I'm not trying to be clever by not saying the film's title, by the way. It's just that in this particular case, the title is an unusually hard thing to pin down - by some accounts, this movie has the most different titles, across the various languages where it was released, of any in history. Even in its native Italy, there are multiple titles, including the titles on pre-release advertising, but custom has settled upon Reazione a catena ("Chain Reaction") as the "definitive" Italian title. Among the film's numerous English titles, the commonest are Bay of Blood, given to the uncut version that was banned in Britain and screened only in the grind houses in America, and on home video usually signifies an English-dubbed version, whether uncut or not (the Region 1 DVD marketed under this title is edited by something less than a minute, if my memory serves); or Twitch of the Death Nerve, one of the finest titles in the whole history of the cinema, and I know not where or when it was first applied, though it has come to be used for the English-subtitled home video releases of the film in Italian, nearly always complete and uncut. To make things as straightforward as possible, I'm going to use "Reazione a catena" for the rest of this review.

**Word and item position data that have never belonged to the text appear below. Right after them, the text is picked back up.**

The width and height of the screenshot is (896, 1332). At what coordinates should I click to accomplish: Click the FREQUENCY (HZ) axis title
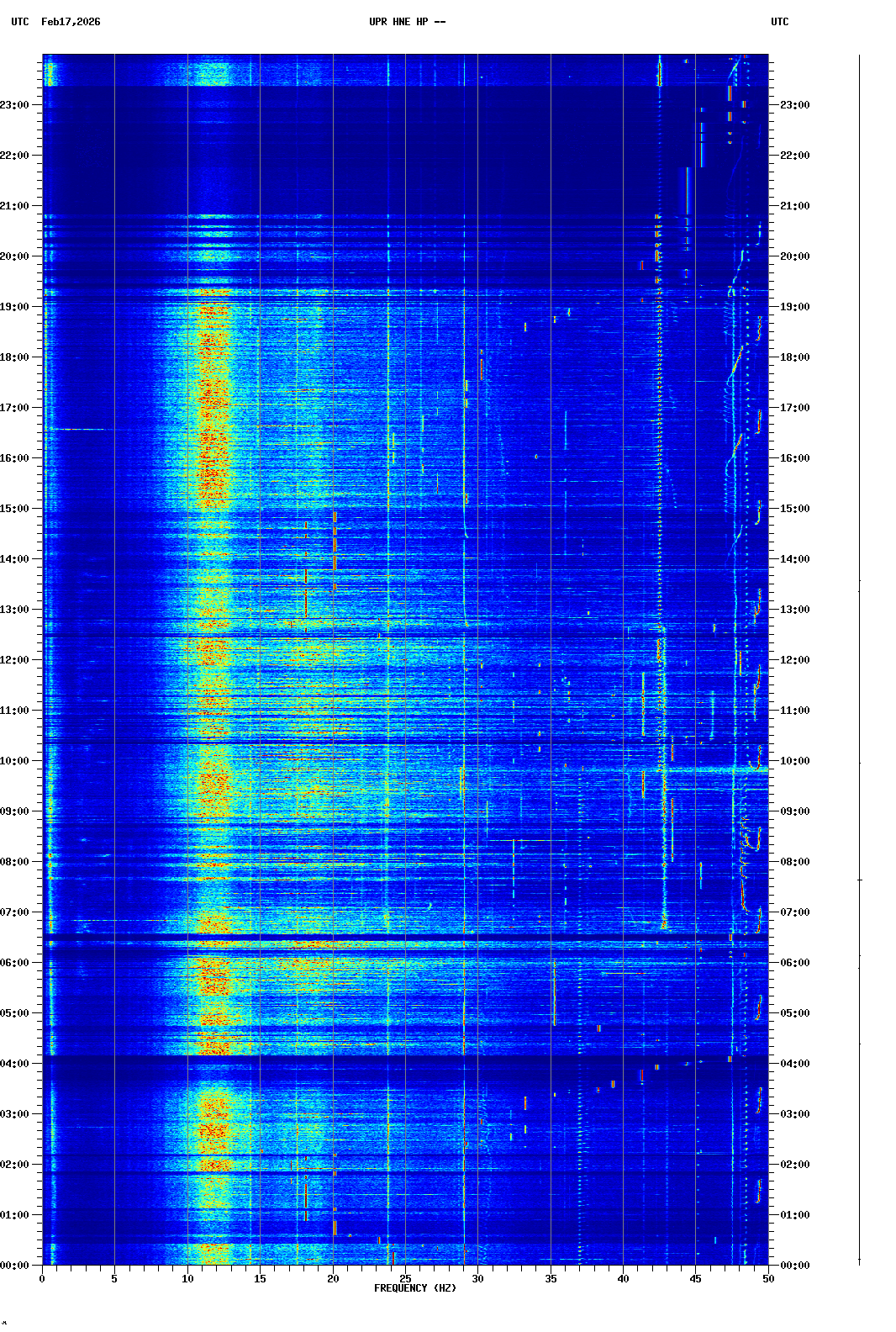(414, 1288)
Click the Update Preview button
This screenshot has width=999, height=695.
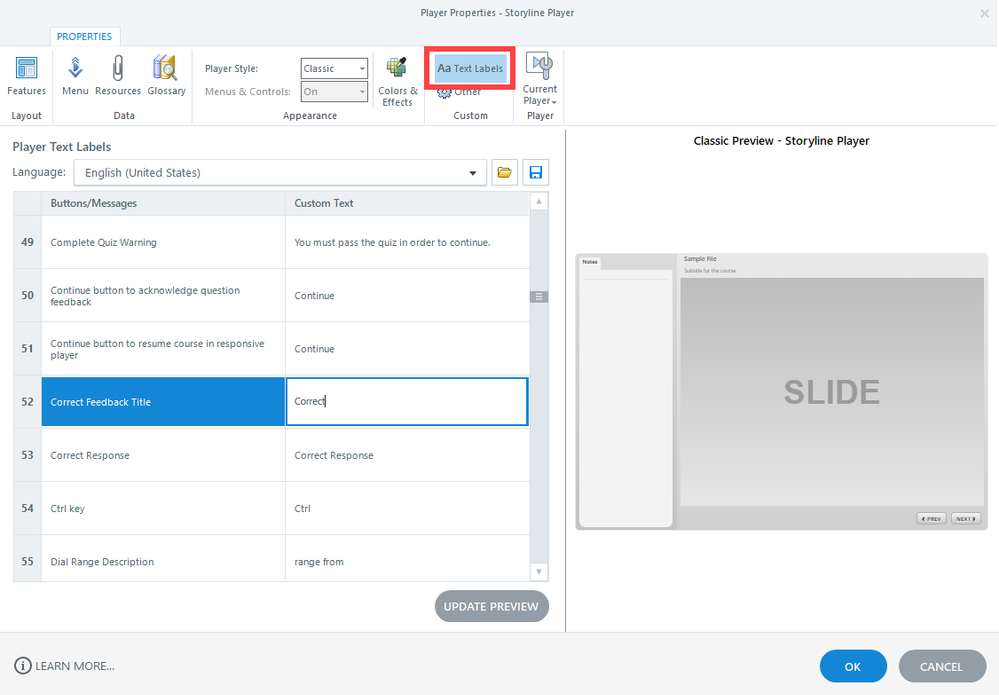pyautogui.click(x=491, y=606)
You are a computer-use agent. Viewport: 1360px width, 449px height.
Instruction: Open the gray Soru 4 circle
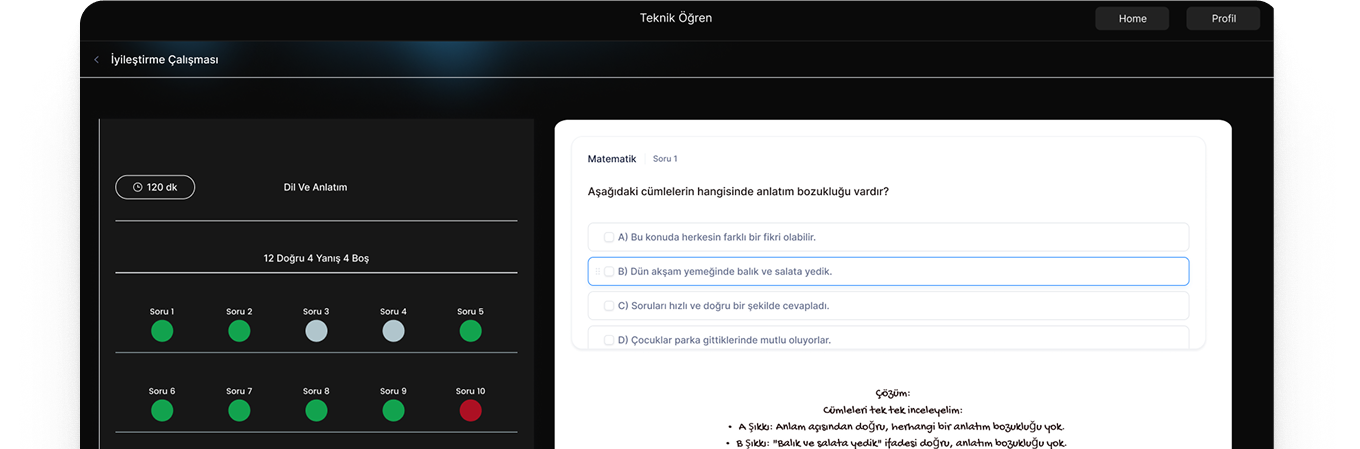point(393,331)
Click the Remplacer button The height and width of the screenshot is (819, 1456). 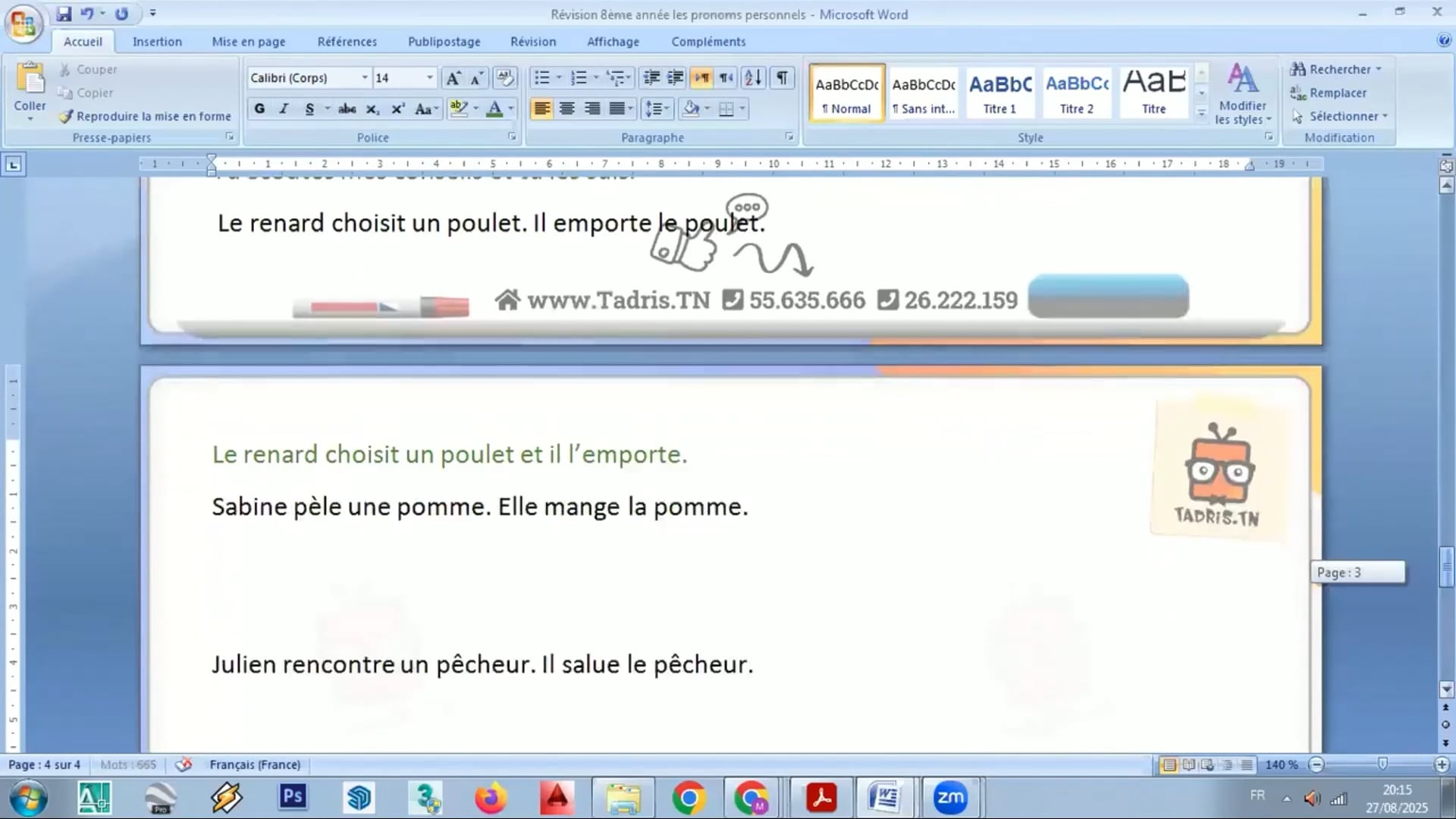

After a credits sequence that shows us the beautiful woods and decaying buildings surrounding a bay (that does not, at this juncture, appear to be comprised of blood), Reazione a catena gets things moving as quickly as any giallo by opening with a murder: an elderly woman in a wheelchair (Isa Miranda) is moving through her dark mansion as a storm comes up, when a black-gloved killer throws a garrote around her neck, kicks the chair away, and leaves her to slowly strangle. So far, so good: though the death itself is a bit unusually punishing to watch, this is normal territory in nearly every respect. And then, things start to get a bit unusual: the killer's identity is revealed almost immediately: he's a man (Giovanni Nuvoletti) with a mustache and cruel eyes, he's about the same age as his victim, and just right about the same time we register all of this, he gets stabbed to death by another black-gloved killer: and the blood pumping out of his wound and covering the knife is our first sign that this film is going to turn the violence up to 11, or at least what they would have called "11" back in 1971.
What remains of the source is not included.